• _Task requirements_: With the pictures excluded, retype the records that follow exactly.

• _Stored data_:
□ □ □ □

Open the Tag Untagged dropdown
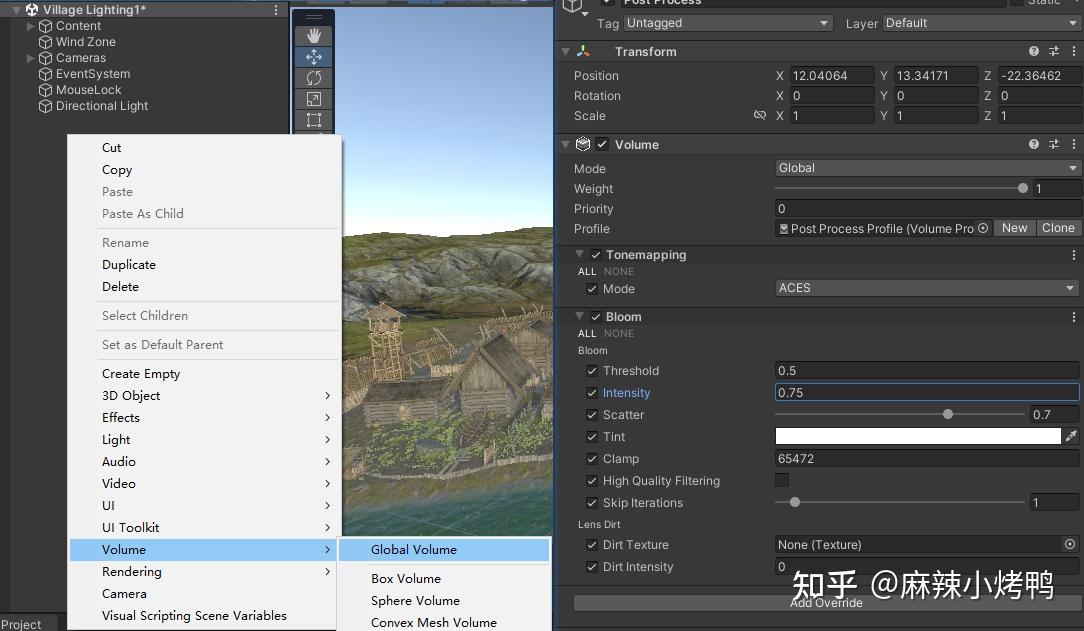Viewport: 1084px width, 631px height. [x=727, y=22]
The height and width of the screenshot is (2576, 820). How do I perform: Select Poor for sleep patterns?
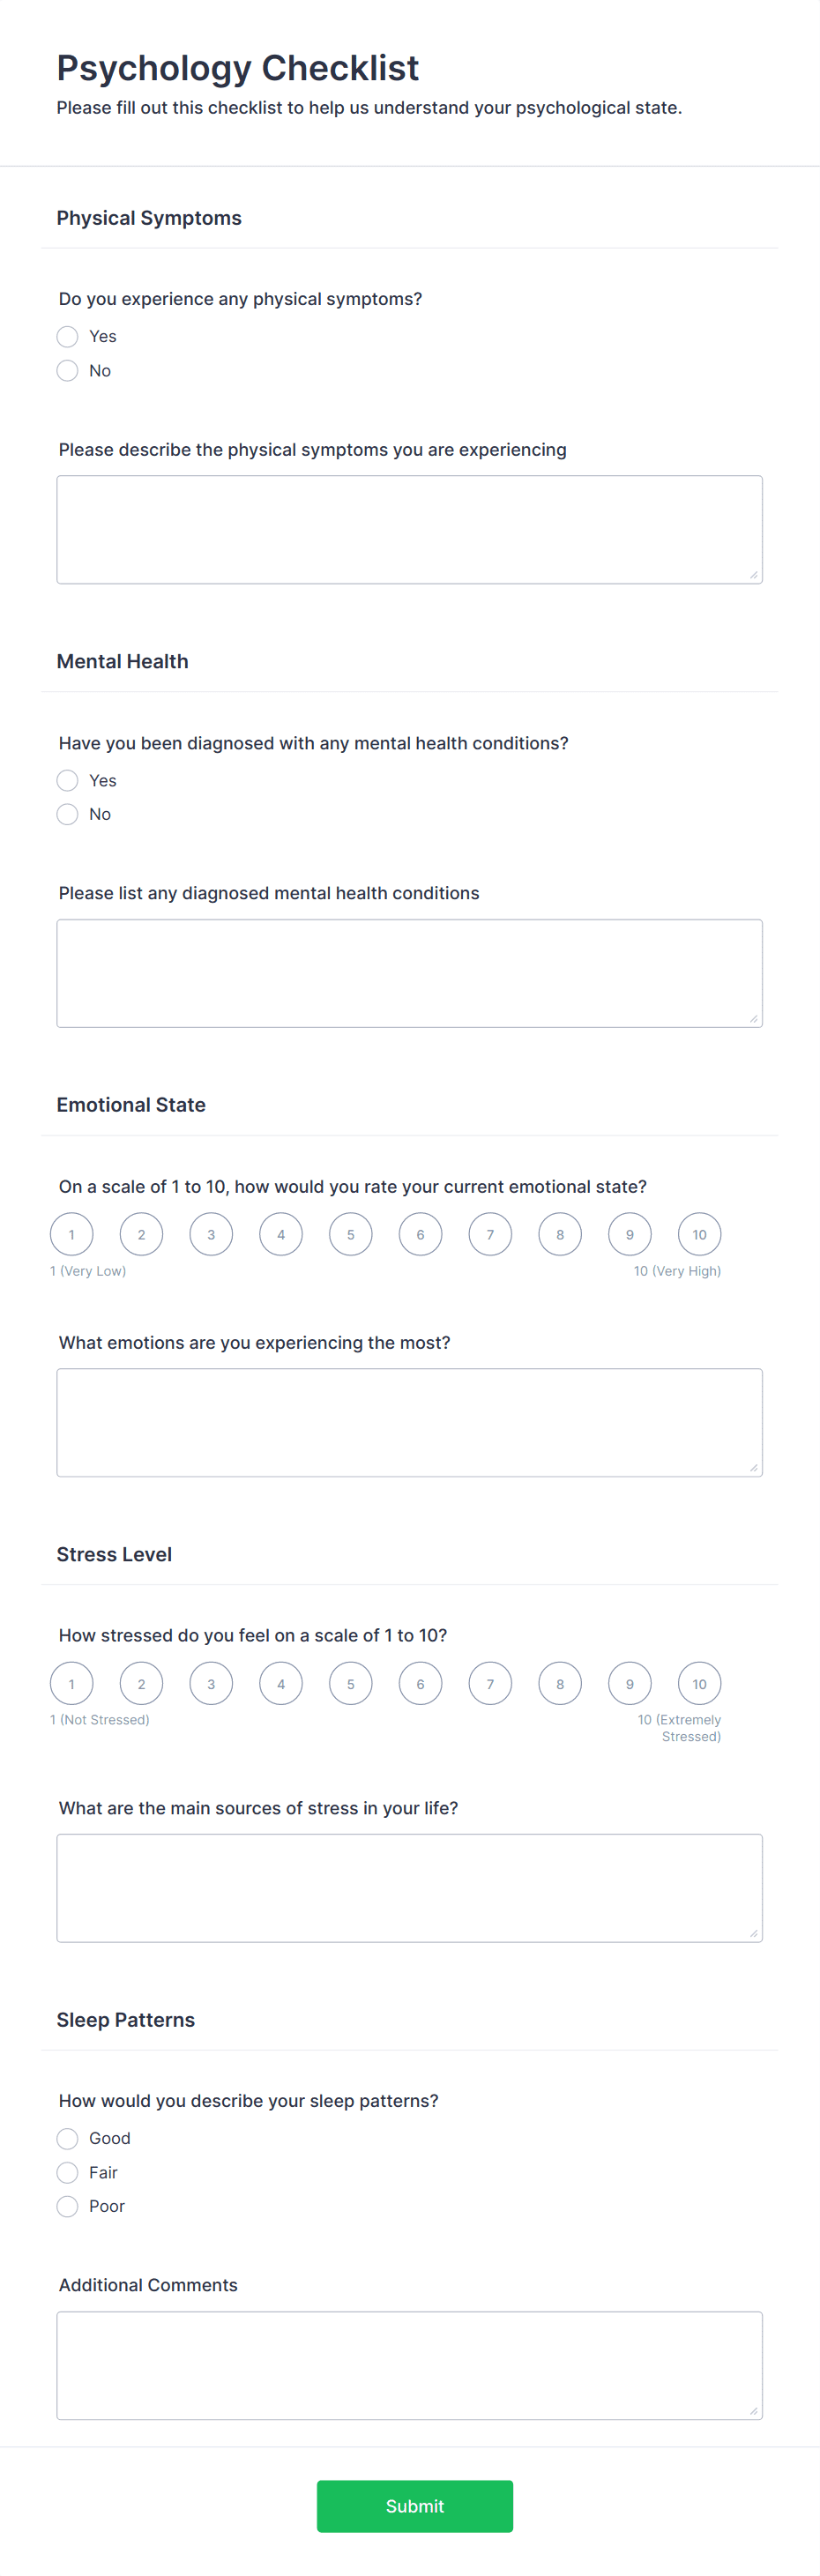67,2207
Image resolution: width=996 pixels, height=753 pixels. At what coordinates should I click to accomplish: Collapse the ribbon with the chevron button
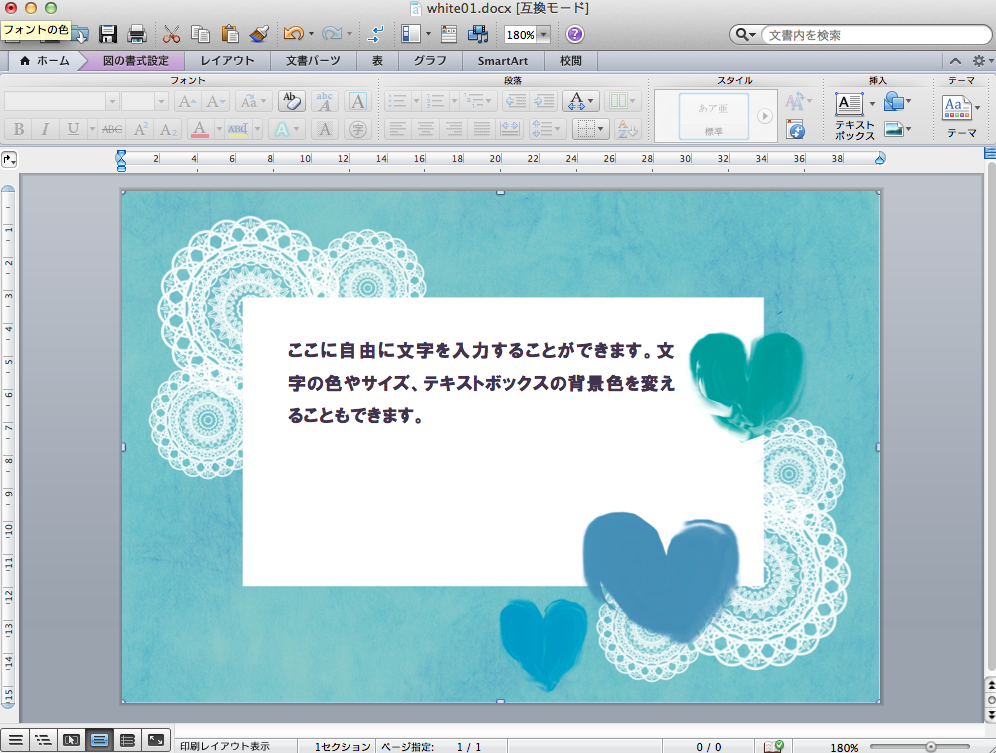pos(955,61)
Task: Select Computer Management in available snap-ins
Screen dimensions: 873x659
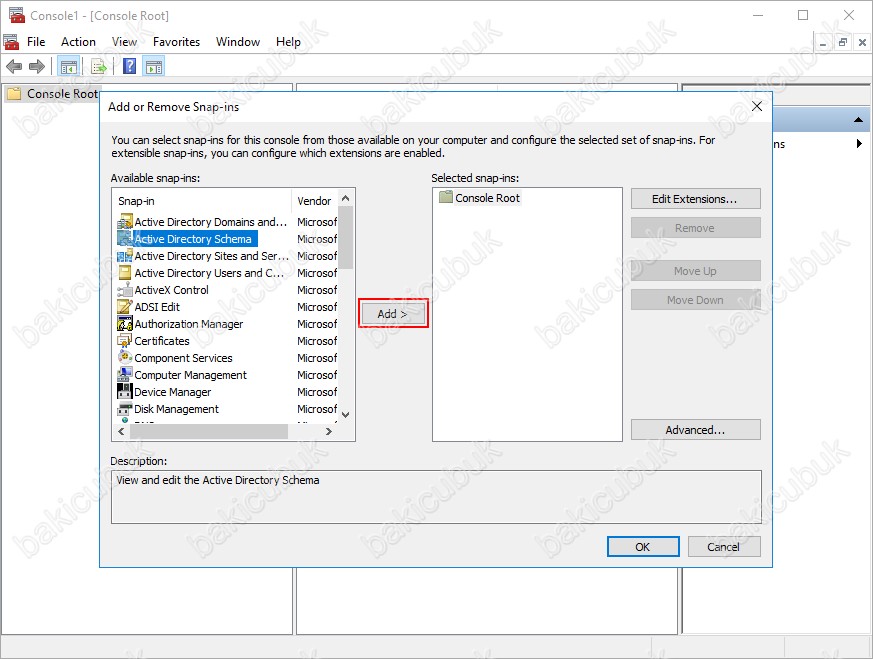Action: click(190, 375)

□ □ □ □

• _Response area_:
Open the Tag Untagged dropdown
Viewport: 1084px width, 631px height. [x=727, y=22]
The height and width of the screenshot is (2576, 820). How do I perform: Select Poor for sleep patterns?
67,2207
Image resolution: width=996 pixels, height=753 pixels. At what coordinates should I click to accomplish: Collapse the ribbon with the chevron button
pos(955,61)
Task: Select Computer Management in available snap-ins
Screen dimensions: 873x659
Action: click(190, 375)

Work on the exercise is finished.